== Directions ==
The entries below contain a line with "[Keresés] (593, 52)" and a line with "[Instagram] (578, 10)". Quote exactly those two lines and all lines between them.

== Given entries ==
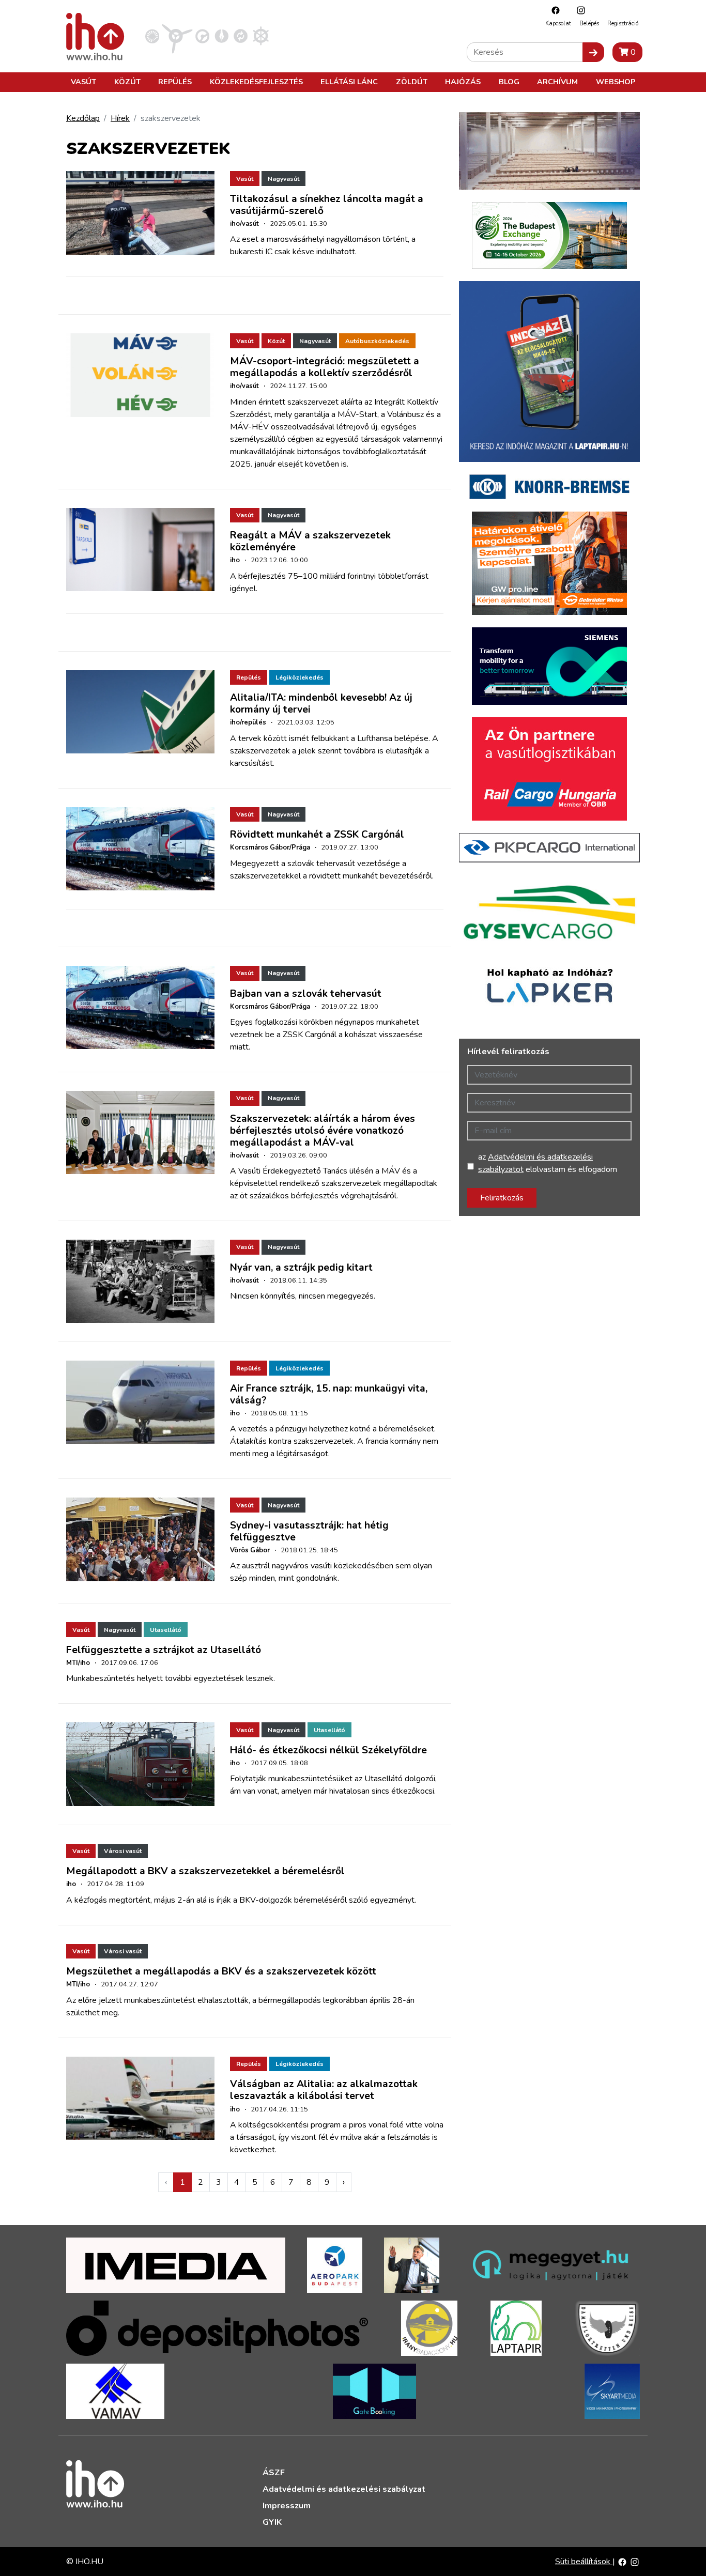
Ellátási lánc (349, 81)
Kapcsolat (558, 23)
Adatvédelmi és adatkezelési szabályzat (344, 2489)
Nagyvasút (283, 179)
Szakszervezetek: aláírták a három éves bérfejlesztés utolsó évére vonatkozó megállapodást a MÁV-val (322, 1130)
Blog (509, 81)
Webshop (615, 81)
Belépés (589, 23)
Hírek (120, 118)
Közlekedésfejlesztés (256, 81)
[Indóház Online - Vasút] (152, 35)
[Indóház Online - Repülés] (177, 35)
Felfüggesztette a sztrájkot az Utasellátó (163, 1650)
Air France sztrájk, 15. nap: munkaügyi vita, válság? (328, 1394)
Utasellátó (165, 1630)
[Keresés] (593, 52)
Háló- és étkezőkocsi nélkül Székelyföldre (328, 1750)
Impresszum (287, 2505)
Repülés (175, 81)
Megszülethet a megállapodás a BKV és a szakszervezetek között (221, 1971)
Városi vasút (123, 1851)
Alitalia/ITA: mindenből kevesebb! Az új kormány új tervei (321, 703)
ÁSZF (274, 2472)
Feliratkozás (502, 1198)
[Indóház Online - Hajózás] (261, 35)
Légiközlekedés (299, 677)
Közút (127, 81)
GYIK (272, 2522)
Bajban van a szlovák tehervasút (305, 993)
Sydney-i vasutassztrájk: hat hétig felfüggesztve (309, 1531)
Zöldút (411, 81)
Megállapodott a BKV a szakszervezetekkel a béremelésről (205, 1871)
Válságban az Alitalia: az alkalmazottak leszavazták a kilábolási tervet (324, 2090)
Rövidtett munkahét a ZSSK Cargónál (317, 834)
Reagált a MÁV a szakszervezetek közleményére (310, 541)
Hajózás (463, 81)
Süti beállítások (583, 2561)
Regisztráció (622, 23)
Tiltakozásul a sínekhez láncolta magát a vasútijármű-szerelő (326, 205)
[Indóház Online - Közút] (202, 35)
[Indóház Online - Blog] (221, 35)
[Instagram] (578, 10)
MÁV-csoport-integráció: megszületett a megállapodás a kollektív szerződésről (324, 367)
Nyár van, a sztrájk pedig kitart (301, 1267)
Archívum (557, 81)
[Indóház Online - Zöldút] (241, 35)
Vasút (83, 81)
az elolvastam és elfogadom (547, 1163)
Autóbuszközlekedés (377, 341)
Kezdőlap (83, 118)
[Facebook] (553, 10)
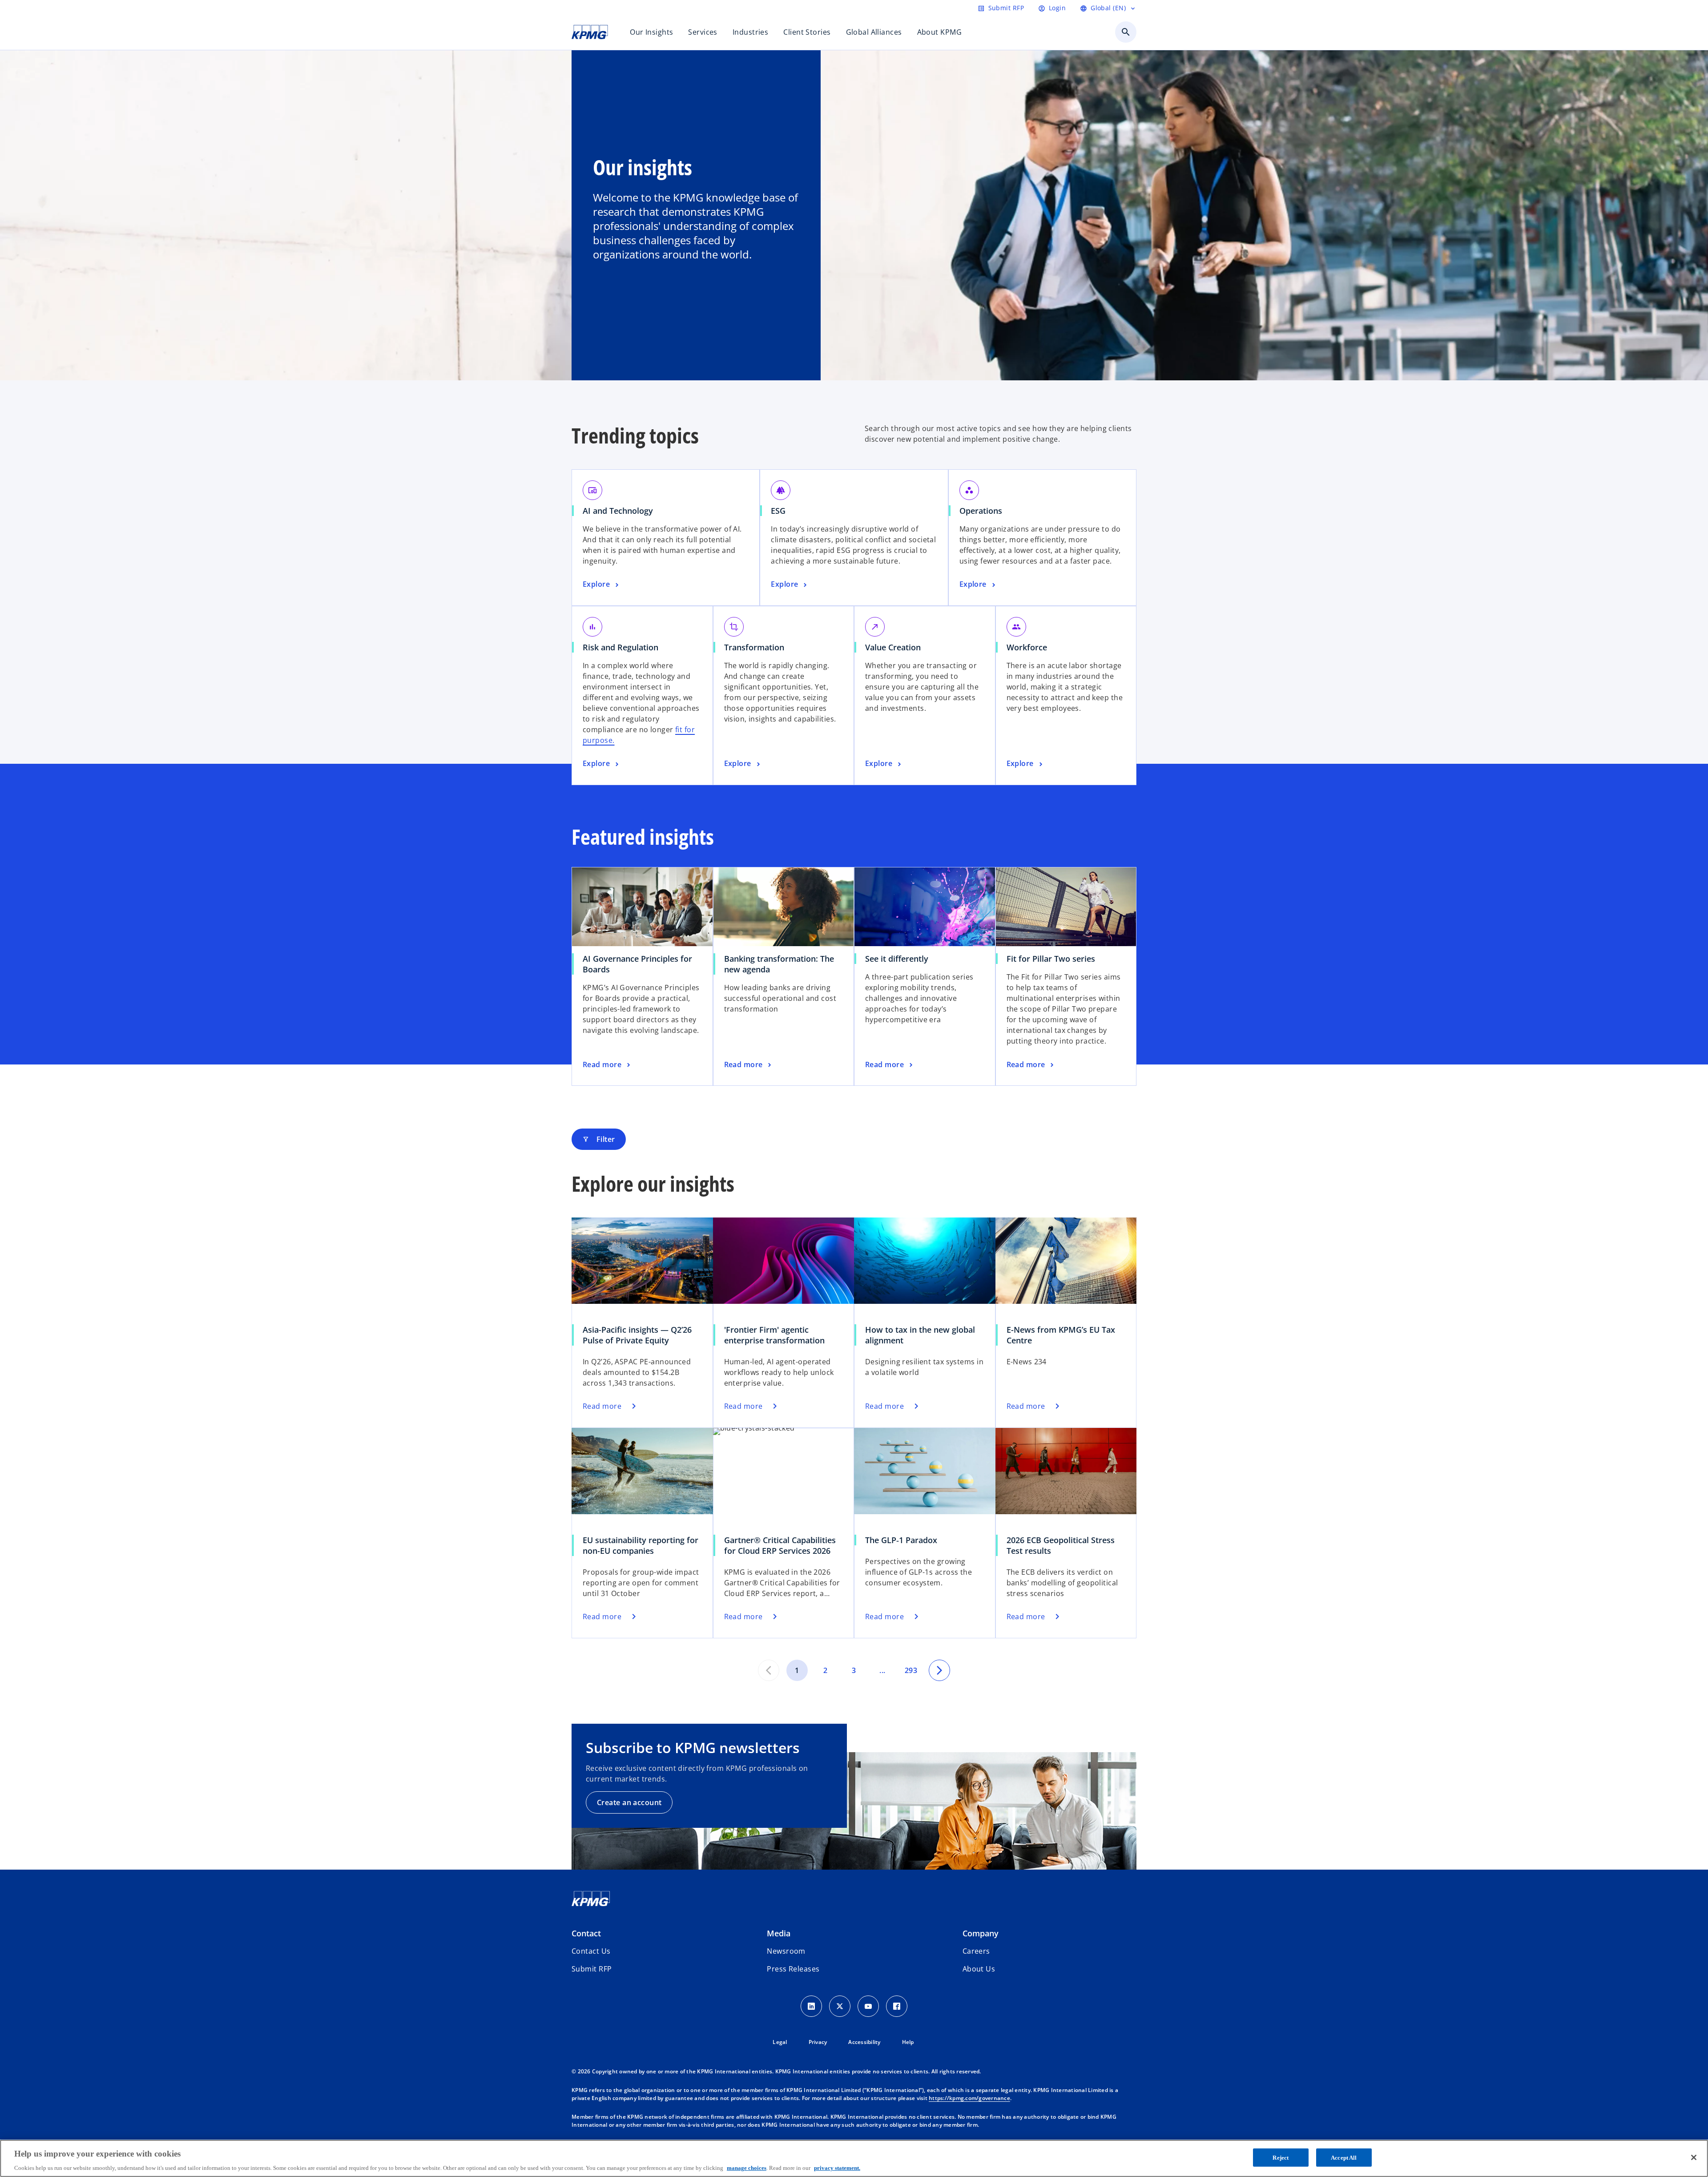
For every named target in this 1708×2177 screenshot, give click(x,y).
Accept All (1344, 2157)
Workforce (1027, 647)
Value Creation (893, 647)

== Answer to this exercise ==
[Keresés] (593, 52)
Háló- és étkezőkocsi nélkül Székelyföldre (328, 1750)
Impresszum (287, 2505)
Repülés (175, 81)
Megszülethet a megállapodás a BKV és a szakszervezetek között (221, 1971)
Városi vasút (123, 1851)
Alitalia/ITA: mindenből kevesebb! Az új kormány új tervei (321, 703)
ÁSZF (274, 2472)
Feliratkozás (502, 1198)
[Indóház Online - Hajózás] (261, 35)
Légiközlekedés (299, 677)
Közút (127, 81)
GYIK (272, 2522)
Bajban van a szlovák tehervasút (305, 993)
Sydney-i vasutassztrájk: hat hétig felfüggesztve (309, 1531)
Zöldút (411, 81)
Megállapodott a BKV a szakszervezetekkel a béremelésről (205, 1871)
Válságban az Alitalia: az alkalmazottak leszavazták a kilábolási tervet (324, 2090)
Rövidtett munkahét a ZSSK Cargónál (317, 834)
Reagált a MÁV a szakszervezetek közleményére (310, 541)
Hajózás (463, 81)
Süti beállítások (583, 2561)
Regisztráció (622, 23)
Tiltakozásul a sínekhez láncolta magát a vasútijármű-szerelő (326, 205)
[Indóház Online - Közút] (202, 35)
[Indóház Online - Blog] (221, 35)
[Instagram] (578, 10)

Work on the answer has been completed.